Menurut Usman, kondisi demokrasi kian kritis karena menguatnya kembali semangat otoriter. Dalam beberapa tahun belakangan, rakyat kembali dibungkam. Mereka yang lantang mengkritik pemerintah justru berakhir di bui.
"Krisis demokrasi sulit dibantah karena jadi bagian gelombang kemunduran demokrasi. Lihatnya dari bangunnya pola pikir otoriter, menyempitnya ruang kebebasan sipil, melemahnya oposisi politik," kata Usman dalam webinar Partai Hijau Indonesia berjudul "Menjawab Krisis Demokrasi dan Lingkungan Hidup" pada Rabu (24/2).

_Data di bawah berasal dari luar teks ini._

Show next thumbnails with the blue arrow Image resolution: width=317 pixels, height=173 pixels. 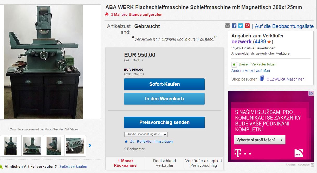click(x=90, y=145)
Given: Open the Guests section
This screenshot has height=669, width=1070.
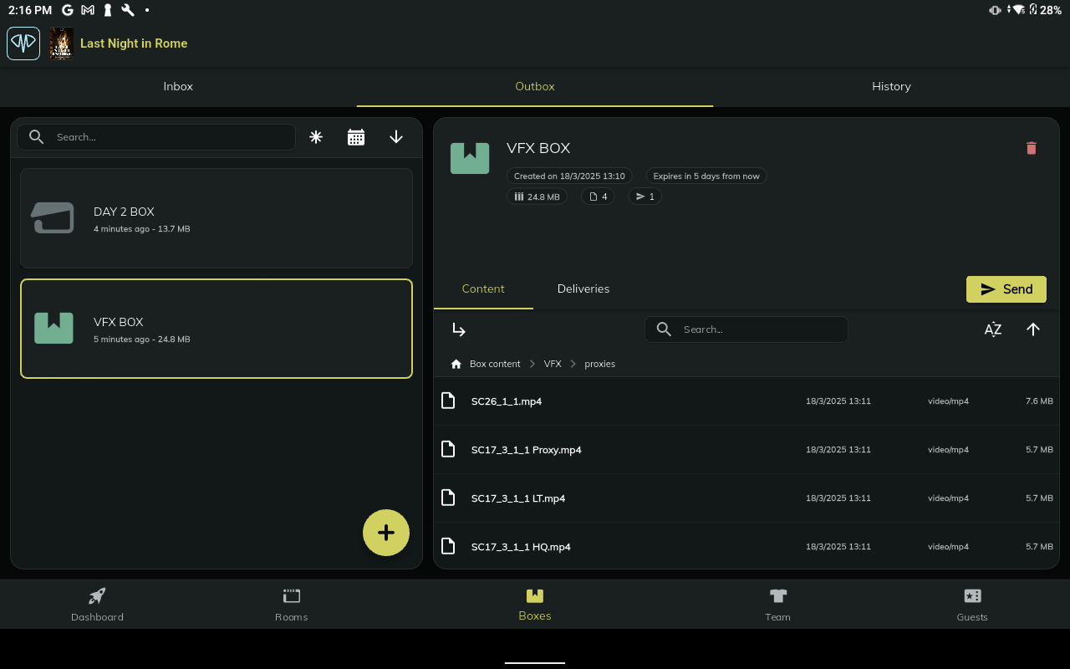Looking at the screenshot, I should (x=972, y=604).
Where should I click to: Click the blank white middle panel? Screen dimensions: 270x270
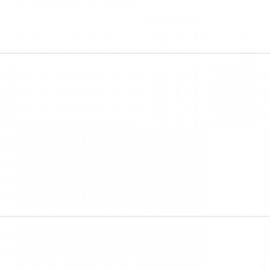[135, 135]
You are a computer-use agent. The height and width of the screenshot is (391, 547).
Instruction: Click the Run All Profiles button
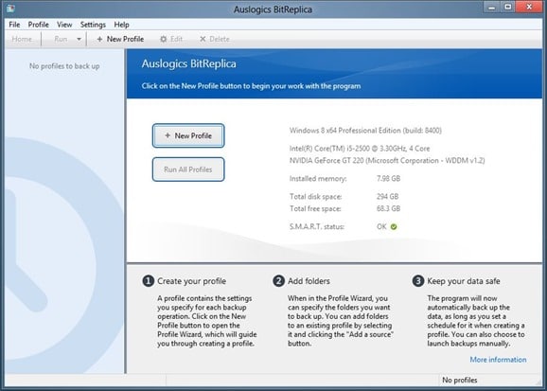[x=188, y=169]
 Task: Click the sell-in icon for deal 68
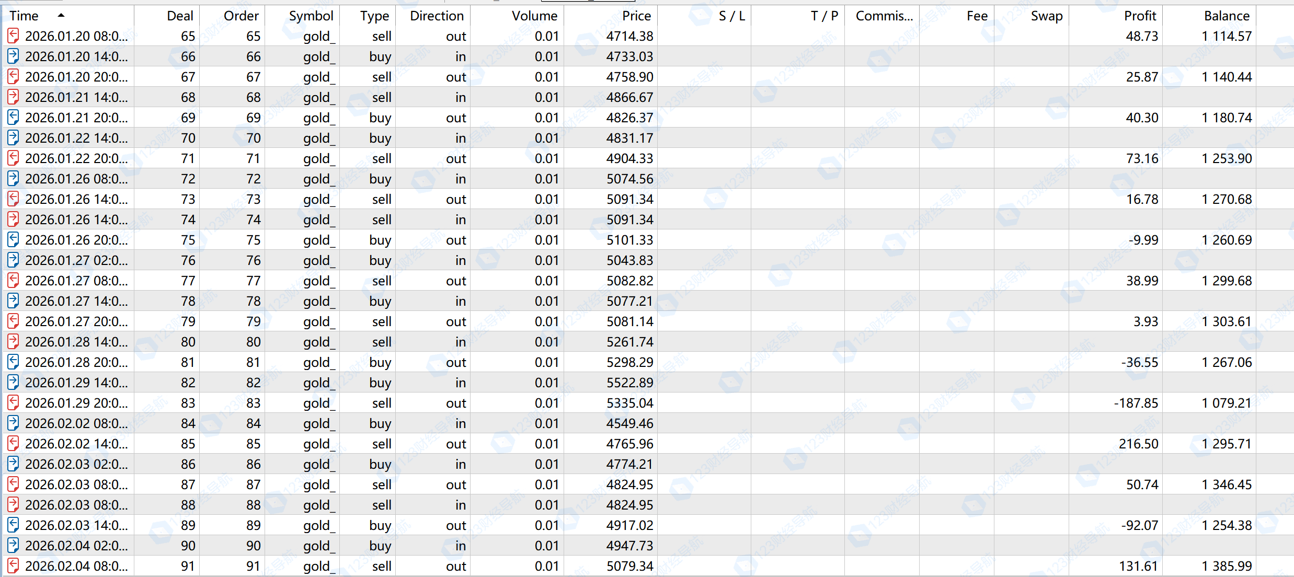click(14, 97)
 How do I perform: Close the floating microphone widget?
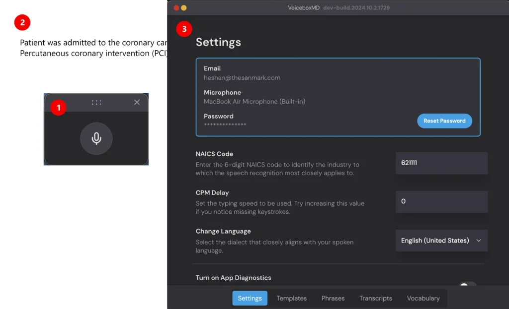point(137,102)
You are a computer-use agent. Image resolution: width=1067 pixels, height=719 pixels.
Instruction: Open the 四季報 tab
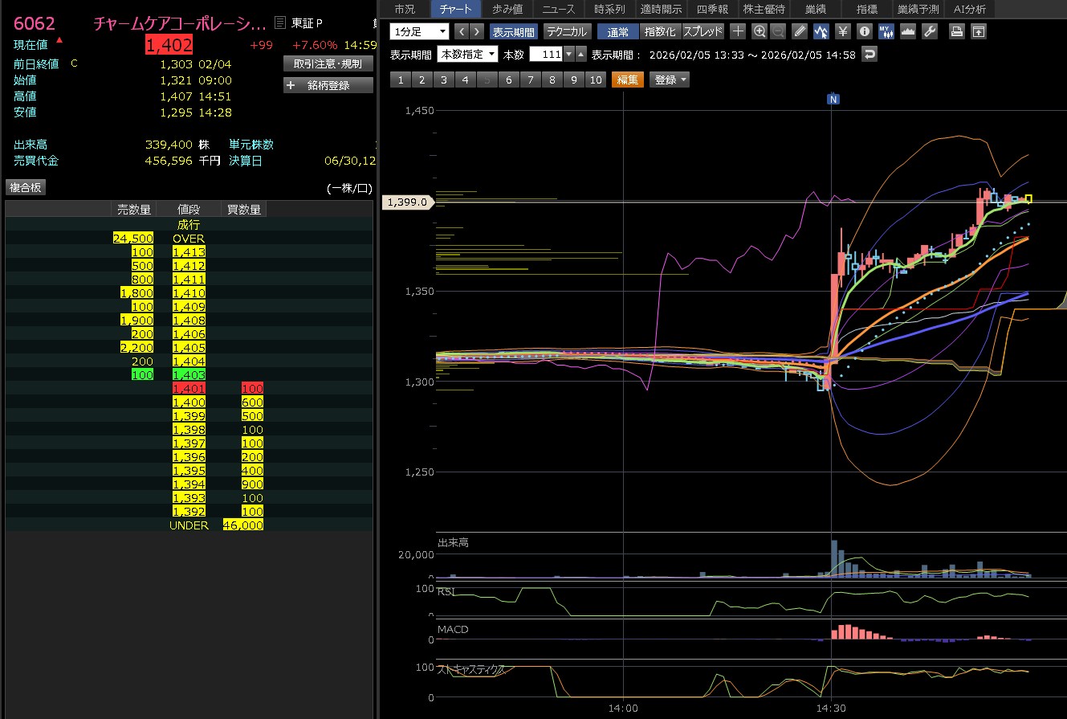coord(711,9)
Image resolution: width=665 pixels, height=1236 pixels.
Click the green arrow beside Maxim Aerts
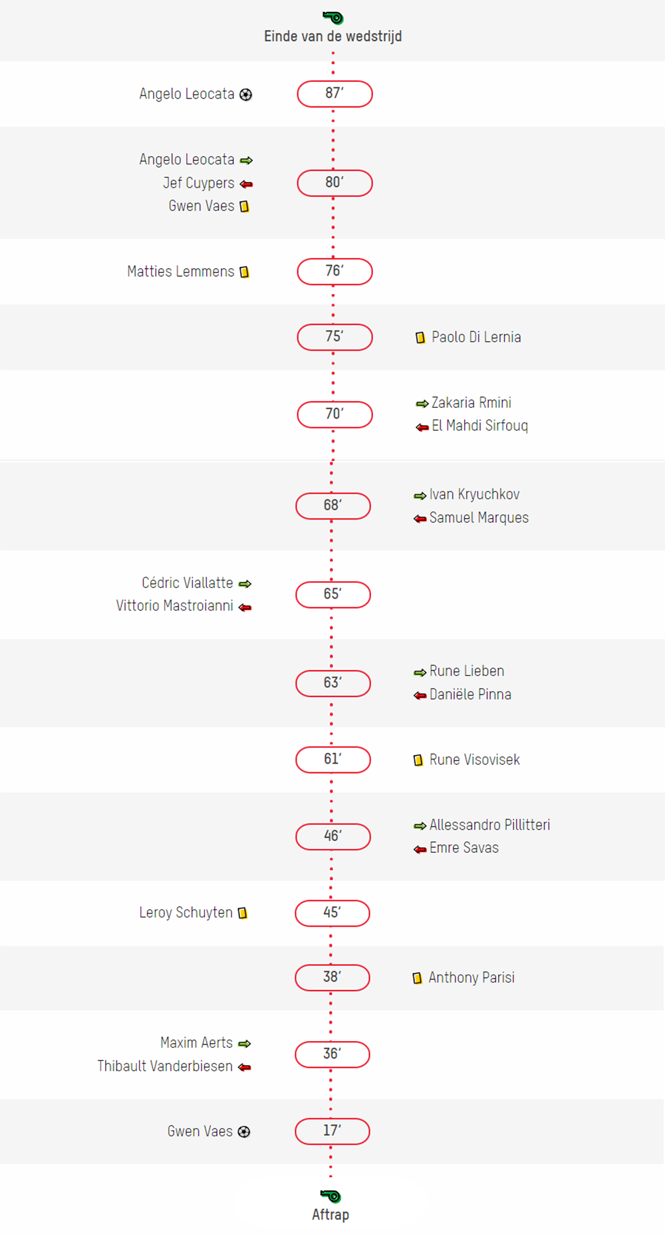[245, 1044]
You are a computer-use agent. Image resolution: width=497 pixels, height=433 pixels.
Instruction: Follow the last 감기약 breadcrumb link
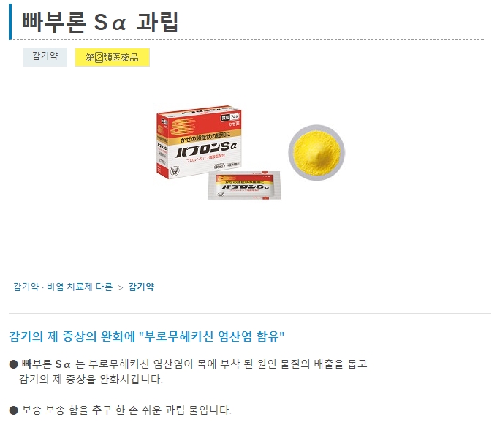[x=141, y=287]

Usman menjabarkan, sejumlah masalah yang jadi benalu dalam kemajuan demokrasi. Di antaranya sekuritisasi dalam pembangunan, UU ciptaker.
"Dampak negatif ciptaker itu buka deforestasi, melemahnya hak buruh, menguatkan kelompok bisnis, muncul legislasi represif (UU ITE)," ujar Usman.
Berikutnya, Usman mengungkapkan, adanya fenomena kelompok orang yang melakukan kekerasan dengan mengatasnamakan Pancasila. "Pluralisme represif bawa-bawa Pancasila tapi lewat kekerasan," ujar Usman.
Usman juga menyoroti fenomena pembungkaman aktivis lingkungan oleh kepentingan bisnis. Dia memperkirakan, dalam beberapa tahun ke depan, perjuangan masyarakat sipil akan makin berat.
"Orang-orang yang bela kelestarian alam dan anekaragaman hayati malah diserang. Ini kecenderungan yang patut disimak. Tentunya tantangan berat perjuangan di hak tanah, keseteraan gender, hak buruh," tutur Usman.
Diketahui, dalam IDI versi The Economist Intelligence Unit (EIU) menyebutkan, Indonesia tercatat mendapatkan skor 7,92 untuk proses pemilu dan pluralisme; 7,50 untuk fungsi dan kinerja pemerintah; 6,11 untuk partipasi politik; 4,38 untuk budaya politik; dan skor 5,59 untuk kebebasan sipil.